After I told Ismail this story, he was disturbed and full of questions. Who was that man in your living room? What was it like to place your faith in an obese man in a furry red suit? The whole idea of Christmas as a day of reckoning for children, and salvation as a pile of presents beneath the tree, made him anxious. He knew Christmas was important to me, but he had no idea why. He could sense that the stakes between us grew high during the holiday season, so he decided to proceed very cautiously.
“I’m happy to celebrate Christmas with you—please just explain to me what it means to you and how to honor the occasion.”
He spoke reverently, as if Christmas were a sacred holiday—and it was, but not in the way he imagined. The high stakes of the season had nothing to do with the afterlife and everything to do with the real and immediate possibility of our home turning into a living hell if he failed to embody the so-called Christmas spirit.
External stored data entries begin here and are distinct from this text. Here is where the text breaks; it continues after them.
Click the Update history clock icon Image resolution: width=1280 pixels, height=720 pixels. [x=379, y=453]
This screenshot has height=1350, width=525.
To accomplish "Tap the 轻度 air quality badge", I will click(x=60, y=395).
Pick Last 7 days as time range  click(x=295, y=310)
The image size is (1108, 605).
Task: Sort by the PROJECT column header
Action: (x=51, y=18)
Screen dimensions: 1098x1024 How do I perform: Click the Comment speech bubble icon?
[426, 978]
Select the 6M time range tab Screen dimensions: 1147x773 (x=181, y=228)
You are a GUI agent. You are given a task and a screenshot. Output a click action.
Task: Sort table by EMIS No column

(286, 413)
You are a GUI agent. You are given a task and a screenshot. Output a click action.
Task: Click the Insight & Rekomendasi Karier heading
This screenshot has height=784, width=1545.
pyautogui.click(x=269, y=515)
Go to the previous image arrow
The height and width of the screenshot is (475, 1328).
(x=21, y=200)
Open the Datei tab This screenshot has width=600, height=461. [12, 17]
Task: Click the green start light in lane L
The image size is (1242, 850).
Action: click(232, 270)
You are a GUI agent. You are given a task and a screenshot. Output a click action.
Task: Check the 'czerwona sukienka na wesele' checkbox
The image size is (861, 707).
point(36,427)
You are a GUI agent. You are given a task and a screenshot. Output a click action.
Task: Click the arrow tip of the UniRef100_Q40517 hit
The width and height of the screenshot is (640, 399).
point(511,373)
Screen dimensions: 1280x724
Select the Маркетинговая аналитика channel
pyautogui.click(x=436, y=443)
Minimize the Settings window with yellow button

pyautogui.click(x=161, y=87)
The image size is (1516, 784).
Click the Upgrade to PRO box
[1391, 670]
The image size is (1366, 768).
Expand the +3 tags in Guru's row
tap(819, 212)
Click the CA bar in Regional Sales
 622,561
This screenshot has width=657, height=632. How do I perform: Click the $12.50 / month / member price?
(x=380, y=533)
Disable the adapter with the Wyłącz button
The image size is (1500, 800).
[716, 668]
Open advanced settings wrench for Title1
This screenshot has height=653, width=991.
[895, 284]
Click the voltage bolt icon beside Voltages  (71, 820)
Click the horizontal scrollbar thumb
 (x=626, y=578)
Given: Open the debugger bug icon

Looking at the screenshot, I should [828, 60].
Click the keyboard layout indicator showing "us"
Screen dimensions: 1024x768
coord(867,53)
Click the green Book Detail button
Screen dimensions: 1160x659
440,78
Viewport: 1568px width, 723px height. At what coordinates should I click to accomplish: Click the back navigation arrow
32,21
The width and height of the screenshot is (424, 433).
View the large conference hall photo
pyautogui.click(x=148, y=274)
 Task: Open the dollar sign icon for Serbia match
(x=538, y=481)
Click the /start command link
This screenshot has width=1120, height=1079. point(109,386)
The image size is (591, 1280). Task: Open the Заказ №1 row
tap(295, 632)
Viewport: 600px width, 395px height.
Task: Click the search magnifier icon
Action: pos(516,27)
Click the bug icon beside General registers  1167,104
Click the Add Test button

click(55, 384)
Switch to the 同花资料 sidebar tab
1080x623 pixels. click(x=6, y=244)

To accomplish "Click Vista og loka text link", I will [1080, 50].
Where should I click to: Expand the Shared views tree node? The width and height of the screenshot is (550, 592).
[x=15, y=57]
Everything depended on his ability to access that elusive state. So he tackled the problem like a sci
entist, believing that once he could identify its elements and composition, he could reproduce it at will. But the Christmas spirit could not be reduced to a laboratory experiment or a mathematical formula; nor did it lend itself easily to a clear definition.
It had to do with a cut tree in the center of our living room, its branches bent under the weight of ornaments and blinking lights, its trunk girdled with brightly wrapped presents; velvety, oversized socks hanging from the mantel and weighed down with chocolate or mints or bars of soap. It had to do with a particularly flattering family photo, signed and mailed to friends and family; a reindeer with an electrified red nose and a lawn covered in colorful lights. But these elements, however essential, were not enough to make the holiday successful. A twinkle in the eye, a generous impulse, a burst of good cheer were required. If it was difficult to remain in good spirits while fasting during Ramadan, it was exponentially more so to remain cheerful during the Christmas season, in the mad rush of shopping and wrapping and baking and decorating and recovering from a hangover and mailing and receiving and thanking and returning for store credit.
Having always been surrounded by people who celebrated them the same way I did, I had never thought too much about holidays. I had never imagined I would have to explain the significance of chocolate bunnies that laid caramel eggs in nests of shredded green plastic each Easter, or the blazing smile of the jack-o’-lantern on Halloween, or the tree that rained dry green needles onto the living room carpet each December. Each time he posed a question, I felt a sharp loneliness. Explaining these rituals was not easy—especially to such a serious student as Ismail, so eager for symbolism and meaning, so quick to assume that holidays had something important to do with God or history or nature. It was difficult for him to understand holidays untethered from meaning and drifting in an ocean of desire and delight.